Durante muito tempo os autores de marketing (escritores, consultores, palestrantes...) tentaram adaptar os conceitos e as técnicas do marketing convencional (originalmente desenvolvidos para mercadorias) para aplicar ao marketing de serviços. Nunca deu certo.

E muita gente perdeu tempo, perdeu dinheiro, perdeu energia... e perdeu a fé no marketing.

Hoje sabemos que o marketing tradicional não se aplica (diretamente ou mesmo com algumas adaptações) ao marketing para serviços, por uma razão muito simples: serviços são produtos diferentes de mercadorias. Produzir serviços é diferente de produzir mercadorias. Comprar serviços é muito diferente de comprar mercadorias. Vender serviços é algo muito complexo pois exige do vendedor o entendimento das coisas que fazem com que serviços e mercadorias sejam produtos essencialmente DIFERENTES.

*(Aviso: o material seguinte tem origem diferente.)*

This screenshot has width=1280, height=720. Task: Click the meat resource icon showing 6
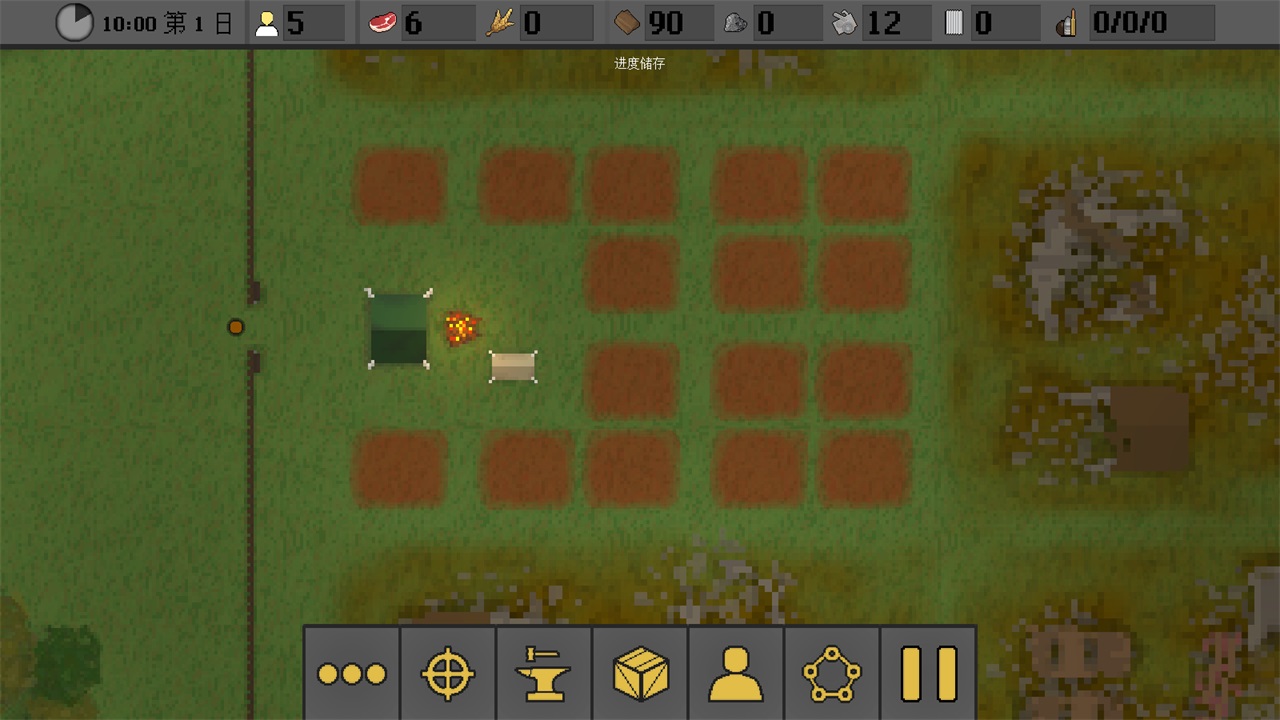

Coisas como a intangibilidade, a inseparabilidade, a variabilidade, a perecibilidade, a improtegibilidade e a precificação diferenciada.

Essas diferenças serão tratadas em artigos futuros. Hoje falaremos apenas sobre a primeira delas, talvez a mais importante e fundamental de todas: a intangibilidade.

Serviços são essencialmente intangíveis. Não podem ser experimentados antes de serem comprados.

Durante a negociação de venda/compra de uma mercadoria o produto já existe e está presente. Pode ser visto, tocado, sentido, enfim, pode ser experimentado antes da decisão de compra. Ao comprar uma mercadoria (uma roupa, um eletrodoméstico, um móvel...) o cliente reduz consideravelmente as dúvidas sobre o produto (o risco percebido) antes da compra.

Ao comprar um serviço (um tratamento odontológico, uma consulta técnica, um tratamento de beleza...) o processo de compra se dá sem a presença do produto. O produto não existe ainda. Ele só vai ser produzido depois de efetuada a compra.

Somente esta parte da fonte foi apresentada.